- PROBLEM REQUIREMENTS
Although the records contain pictures, only their text should be repeated, exactly as it stands.

- EXTRACTED DATA
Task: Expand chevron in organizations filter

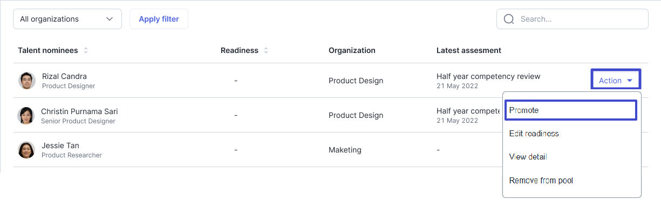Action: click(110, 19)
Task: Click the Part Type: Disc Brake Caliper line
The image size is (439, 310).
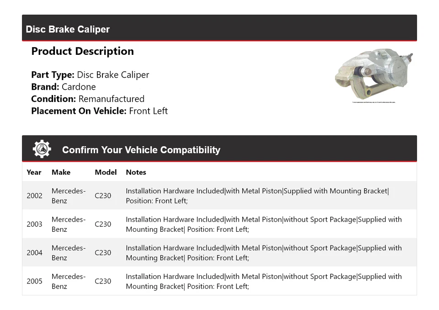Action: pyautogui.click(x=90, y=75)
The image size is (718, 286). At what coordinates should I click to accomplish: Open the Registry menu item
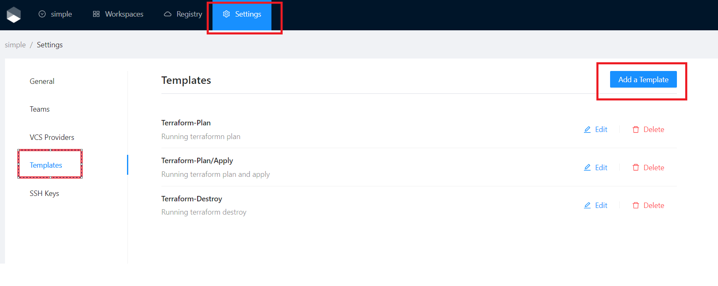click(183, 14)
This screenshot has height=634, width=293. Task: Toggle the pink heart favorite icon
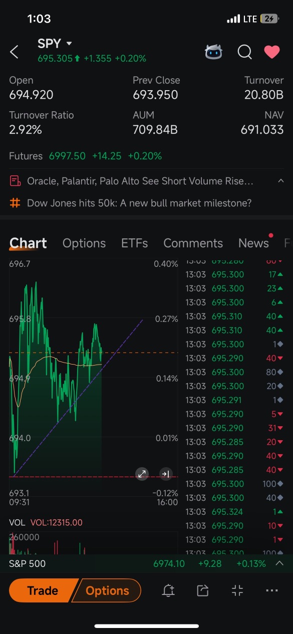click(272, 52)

- EXERCISE OUTPUT
Task: Expand chevron in organizations filter

Action: click(110, 19)
Task: Click the Part Type: Disc Brake Caliper line
The image size is (439, 310).
Action: pyautogui.click(x=90, y=75)
The image size is (718, 286). At what coordinates should I click to accomplish: Open the Registry menu item
click(183, 14)
This screenshot has height=634, width=293. Task: Toggle the pink heart favorite icon
click(272, 52)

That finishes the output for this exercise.